Dutch National Opera & Ballet is a young theatre with a long history. The plans for building a new theatre ran parallel to the plans for a new city hall. The first discussions held by the Amsterdam city council about building a new city hall and opera house go back to 1915. At that time, the plans were specifically for an opera house, since ballet was a relatively unknown art form back then.
Ideas for the site of the new city hall and opera house were continually changing, and the idea that both buildings could form a single complex only emerged much later. Sites considered for the new city hall were initially the Dam, followed by the Frederiksplein, and finally the Waterlooplein.
In 1955, the city council commissioned the firm of architects Berghoef and Vegter to draft a design for a city hall on the Waterlooplein. The draft was approved, but in 1964 the council ended the association with the architects, as the final design was nothing like the original plans they had been shown. In 1967, a competition was held for a new design, with the Viennese architect Wilhelm Holzbauer emerging as the winner. Amsterdam's financial problems, however, meant that the plans for the new city hall were put on hold for several years.
DNO has its own choir of sixty singers and technical staff of 260. DNO historically has not had its own resident orchestra, and so various orchestras of the Netherlands, including the Netherlands Philharmonic Orchestra (NPO), the Netherlands Chamber Orchestra (NKO), the Royal Concertgebouw Orchestra, the Rotterdam Philharmonic Orchestra, the Radio Filharmonisch Orkest and the Asko/Schönberg ensemble have provided the orchestral forces for DNO productions.

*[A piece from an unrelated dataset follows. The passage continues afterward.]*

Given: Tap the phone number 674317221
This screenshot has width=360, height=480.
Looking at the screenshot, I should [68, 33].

DNO produces on average eleven productions per year. While most performances are in the Dutch National Opera & Ballet building, the company has also performed in the Stadsschouwburg, at the Carré Theatre, and on the Westergasfabriek industrial site in Amsterdam. For many years, the June production has been organized as part of the Holland Festival and includes the participation of the Royal Concertgebouw Orchestra. DNO has lent its productions to foreign companies, such as the Metropolitan Opera, the Brooklyn Academy of Music, the Lincoln Center Festival in New York, as well as the Adelaide Festival in Australia.
Since 1988, the French-Lebanese theatre director Pierre Audi has been the artistic director of DNO. Audi is scheduled to conclude his DNO tenure in 2018. In April 2017, DNO announced the appointment of Sophie de Lint as the company's next artistic director, effective 1 September 2018.
Hartmut Haenchen was chief conductor from 1986 to 1999, in parallel with holding the title of chief conductor of the NPO. He subsequently held the title of principal guest conductor with DNO. Subsequent chief conductors have been Edo de Waart (1999-2004) and Ingo Metzmacher (2005-2008). In March 2009, DNO announced the appointment of Marc Albrecht as the orchestra's next chief conductor, with the 2011-2012 season, for an initial contract of four years. This return to a single chief conductor at both DNO and the NPO/NKO allows for the NPO to become the principal opera orchestra for DNO. Albrecht is scheduled to stand down as chief conductor of DNO at the end of the 2019-2020 season.